Struggling with the school work during Quarantine? STOP.

Providing a state education at home during a global crisis, is NOT, I repeat NOT the same thing as homeschooling.

So, when it all started, I sat down made a schedule and thought to myself, 'This is grand, a couple of hours a day. I've got this. After all, I'm a seasoned teacher with a degree in education. I've only got one child. No sweat.' My son is 7 and I opened my business 2 months after he was born. Looking back I was suffering from a sever case of ‘ My body grew a human and birthed it and I’ve magically produced food to keep him alive…..from my boobies! So I can do anything!’ syndrome. You’ve heard of this right? I was working a part time job, doing a full time degree and working full time running a business. I wonder how I survived it on 4 hours sleep for 3 years. I shit you not. By the time he was due to start nursery, I really thought about home - schooling. I knew it would be better for my son. But I also knew I couldn’t afford it, I was a single parent scarping by. Moreover, I knew my mental health couldn’t handle it. So school it was.

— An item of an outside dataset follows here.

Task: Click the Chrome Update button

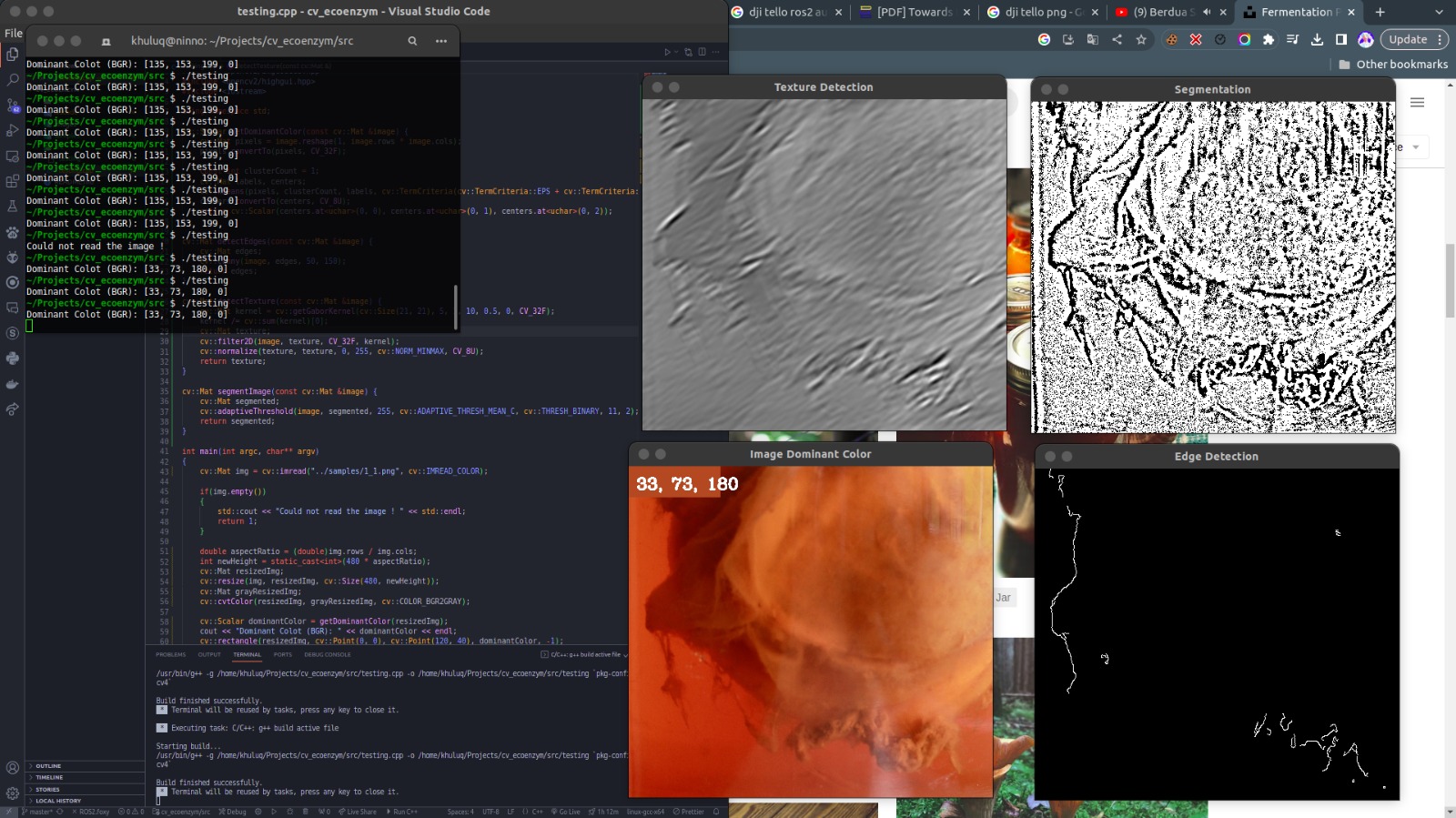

Let me tell you something now, and if you're a parent you might know this already. Children are really really clever. And. Children, your darling little children are great performers. All of them. I know this from parenting my own child who was so perfectly well behaved for his childminder with "such wonderful manners" only to magically transform into some ill-rared demon when I got him home. I know this from over 10 years of teaching experience where I saw 4 year old kids cling to their mothers teary and screaming that they didn't want to come into the class room only to forget those worried mothers ever existed 10 minutes into the lesson. I know this from teenagers whose butter wouldn't melt in front of their parents morph into hair flicking,eye rolling divas in front of their piers and barf a mouthful expletives when those parents turn their backs. I know this from the shy little 12 year old boys I've taught who can barely get a word out of their mouths mature into confident, hip swaying 'lad's' when their fathers leave the room. Your children are different people when you are around.

I know this from both sides of the experience, the parent, the teacher and if I'm being totally honest, the child. I remember rolling my skirt up as soon as I walked out of the house on my way to school. I still clean my house before my mother visits so she doesn't know her daughter is a slob. I am a woman in my thirties and my father still doesn't know I smoke. Trust me when I tell you that your children are different people when you're not around.

Now that we’ve resolved that, let's take a moment to consider your transition from parent to teacher. Even if like me, you ARE a teacher, you are not your child's teacher. This is a different ball game. And if you think for a second that you're going to be able to shift from loving lunch making mother in the kitchen to a nurturing and disciplined teacher in the same room by taking off your apron and deciding so then my dear friend, you are wrong. Please do yourself a favour and let that idea go.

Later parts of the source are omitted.